Sorotan pada LHKPN: Indikasi Tindak Pidana Pencucian Uang?
Masalah bagi Silmy Karim tidak berhenti di pasal pemerasan dan gratifikasi saja. Tim penyelidik KPK menemukan adanya ketidaksinkronan data harta kekayaan. Salah satu temuan mencolok adalah keberadaan mobil Porsche di rumahnya yang ternyata tidak tercantum dalam Laporan Harta Kekayaan Penyelenggara Negara (LHKPN). Ketidakjujuran dalam melaporkan harta kekayaan ini menjadi pintu masuk bagi KPK untuk menjerat tersangka dengan pasal Tindak Pidana Pencucian Uang (TPPU).
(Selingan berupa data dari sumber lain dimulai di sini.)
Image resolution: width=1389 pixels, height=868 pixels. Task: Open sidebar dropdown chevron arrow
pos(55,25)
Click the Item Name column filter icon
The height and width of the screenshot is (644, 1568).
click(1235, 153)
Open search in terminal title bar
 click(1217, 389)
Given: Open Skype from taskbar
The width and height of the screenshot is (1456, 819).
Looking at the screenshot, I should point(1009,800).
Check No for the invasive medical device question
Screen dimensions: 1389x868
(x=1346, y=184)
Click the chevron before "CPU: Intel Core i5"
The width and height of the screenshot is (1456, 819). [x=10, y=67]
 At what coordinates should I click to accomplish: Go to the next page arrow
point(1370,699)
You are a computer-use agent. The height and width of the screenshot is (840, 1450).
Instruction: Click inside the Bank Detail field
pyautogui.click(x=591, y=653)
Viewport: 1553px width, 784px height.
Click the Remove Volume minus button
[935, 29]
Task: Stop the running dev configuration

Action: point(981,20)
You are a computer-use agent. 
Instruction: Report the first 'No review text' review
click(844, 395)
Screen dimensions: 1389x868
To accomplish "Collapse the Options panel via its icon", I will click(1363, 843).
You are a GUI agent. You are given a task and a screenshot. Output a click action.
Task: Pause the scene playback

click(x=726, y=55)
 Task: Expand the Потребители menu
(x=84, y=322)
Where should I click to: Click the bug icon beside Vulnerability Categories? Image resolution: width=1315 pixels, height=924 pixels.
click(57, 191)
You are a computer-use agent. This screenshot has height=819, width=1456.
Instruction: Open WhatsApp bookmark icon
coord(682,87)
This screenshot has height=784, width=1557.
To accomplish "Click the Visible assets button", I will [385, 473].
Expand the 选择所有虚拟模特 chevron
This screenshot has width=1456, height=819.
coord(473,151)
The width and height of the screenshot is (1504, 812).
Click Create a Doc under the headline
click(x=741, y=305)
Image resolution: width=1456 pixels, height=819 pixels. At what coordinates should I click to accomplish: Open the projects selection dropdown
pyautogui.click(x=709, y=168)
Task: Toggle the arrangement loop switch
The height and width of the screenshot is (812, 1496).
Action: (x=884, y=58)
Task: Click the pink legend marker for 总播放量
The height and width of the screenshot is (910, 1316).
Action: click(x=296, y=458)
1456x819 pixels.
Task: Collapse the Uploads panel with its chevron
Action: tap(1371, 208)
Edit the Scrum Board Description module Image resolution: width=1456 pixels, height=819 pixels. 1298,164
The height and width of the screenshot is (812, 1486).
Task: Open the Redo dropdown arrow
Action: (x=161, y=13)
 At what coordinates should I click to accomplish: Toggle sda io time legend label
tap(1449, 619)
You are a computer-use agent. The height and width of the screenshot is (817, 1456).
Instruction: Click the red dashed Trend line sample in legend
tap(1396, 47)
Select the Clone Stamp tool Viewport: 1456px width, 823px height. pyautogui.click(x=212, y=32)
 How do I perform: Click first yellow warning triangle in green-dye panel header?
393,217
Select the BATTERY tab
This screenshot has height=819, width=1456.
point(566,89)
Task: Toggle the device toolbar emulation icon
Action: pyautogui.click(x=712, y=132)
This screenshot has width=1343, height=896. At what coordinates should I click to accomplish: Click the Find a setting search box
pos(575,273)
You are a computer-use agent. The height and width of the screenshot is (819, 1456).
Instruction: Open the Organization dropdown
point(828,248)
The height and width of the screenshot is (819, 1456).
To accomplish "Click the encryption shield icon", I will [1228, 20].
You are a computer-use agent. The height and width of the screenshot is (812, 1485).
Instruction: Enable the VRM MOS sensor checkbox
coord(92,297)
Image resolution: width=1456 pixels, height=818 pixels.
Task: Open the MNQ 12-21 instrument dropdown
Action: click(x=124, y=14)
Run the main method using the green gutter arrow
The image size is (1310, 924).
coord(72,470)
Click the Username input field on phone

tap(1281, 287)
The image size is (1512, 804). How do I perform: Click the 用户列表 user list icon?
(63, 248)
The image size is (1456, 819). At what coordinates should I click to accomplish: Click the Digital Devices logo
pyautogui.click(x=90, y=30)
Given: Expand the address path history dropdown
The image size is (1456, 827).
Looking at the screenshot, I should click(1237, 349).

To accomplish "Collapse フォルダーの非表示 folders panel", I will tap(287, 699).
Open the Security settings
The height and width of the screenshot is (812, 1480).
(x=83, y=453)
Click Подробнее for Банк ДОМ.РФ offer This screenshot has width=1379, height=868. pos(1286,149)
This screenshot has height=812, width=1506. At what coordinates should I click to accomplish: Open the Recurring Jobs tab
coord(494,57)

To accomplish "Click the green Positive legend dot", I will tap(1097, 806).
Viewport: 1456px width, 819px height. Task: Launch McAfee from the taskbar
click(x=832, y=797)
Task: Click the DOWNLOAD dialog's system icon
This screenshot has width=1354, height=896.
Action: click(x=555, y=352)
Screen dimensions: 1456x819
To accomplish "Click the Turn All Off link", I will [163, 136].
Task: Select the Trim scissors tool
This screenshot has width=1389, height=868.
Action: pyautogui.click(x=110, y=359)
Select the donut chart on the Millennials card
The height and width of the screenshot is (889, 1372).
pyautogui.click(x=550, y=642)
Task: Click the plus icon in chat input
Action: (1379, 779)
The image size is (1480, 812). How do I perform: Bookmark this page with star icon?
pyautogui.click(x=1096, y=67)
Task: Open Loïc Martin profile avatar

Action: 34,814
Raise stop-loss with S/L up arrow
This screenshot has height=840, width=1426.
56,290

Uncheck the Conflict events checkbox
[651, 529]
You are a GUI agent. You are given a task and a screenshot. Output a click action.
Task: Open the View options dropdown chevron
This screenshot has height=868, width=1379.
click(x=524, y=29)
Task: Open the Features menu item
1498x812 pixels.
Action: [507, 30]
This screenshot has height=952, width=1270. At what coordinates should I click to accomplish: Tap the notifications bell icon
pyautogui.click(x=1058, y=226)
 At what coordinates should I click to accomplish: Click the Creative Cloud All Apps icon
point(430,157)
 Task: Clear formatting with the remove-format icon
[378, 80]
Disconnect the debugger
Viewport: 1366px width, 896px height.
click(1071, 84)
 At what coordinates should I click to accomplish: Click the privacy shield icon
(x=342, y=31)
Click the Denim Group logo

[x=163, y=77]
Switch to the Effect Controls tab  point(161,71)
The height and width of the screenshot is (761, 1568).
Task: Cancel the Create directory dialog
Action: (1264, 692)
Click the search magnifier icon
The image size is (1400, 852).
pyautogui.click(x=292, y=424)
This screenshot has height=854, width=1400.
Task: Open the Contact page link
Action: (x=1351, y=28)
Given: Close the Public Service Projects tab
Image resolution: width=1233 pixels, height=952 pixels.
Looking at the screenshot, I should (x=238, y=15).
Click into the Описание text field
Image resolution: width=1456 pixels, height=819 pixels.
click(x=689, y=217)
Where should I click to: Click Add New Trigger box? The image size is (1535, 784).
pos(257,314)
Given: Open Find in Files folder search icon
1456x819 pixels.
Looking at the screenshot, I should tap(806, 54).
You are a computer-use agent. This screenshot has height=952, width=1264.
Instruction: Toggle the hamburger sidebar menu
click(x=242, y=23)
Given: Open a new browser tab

“Kami akan terus melakukan penelusuran aset (asset tracing). Jika ditemukan bukti kuat bahwa aset-aset tersebut berasal dari tindak pidana korupsi yang disamarkan, maka penerapan pasal TPPU adalah sebuah keniscayaan,” tegas pihak KPK. Hal ini dilakukan untuk memulihkan kerugian negara serta memberikan efek jera melalui perampasan aset (asset recovery) secara maksimal.
Dampak Terhadap Integritas Institusi Imigrasi
Tertangkapnya jajaran elit imigrasi ini memberikan pukulan telak bagi upaya reformasi birokrasi di Indonesia. Imigrasi, yang seharusnya menjadi garda terdepan dalam menjaga kedaulatan wilayah, justru menjadi lahan basah bagi praktik pemerasan. Skandal ini menjadi pengingat keras bahwa pengawasan internal di kementerian harus diperketat guna mencegah terulangnya kejadian serupa di masa depan.
Publik kini menanti langkah tegas selanjutnya dari pengadilan tipikor. Dengan banyaknya barang bukti yang disita dan jaringan tersangka yang luas, kasus ini diprediksi akan menjadi salah satu kasus besar yang akan membongkar sisi gelap pengelolaan izin tinggal di tanah air. WartaLog akan terus mengawal perkembangan kasus ini hingga tuntas demi tegaknya transparansi dan keadilan.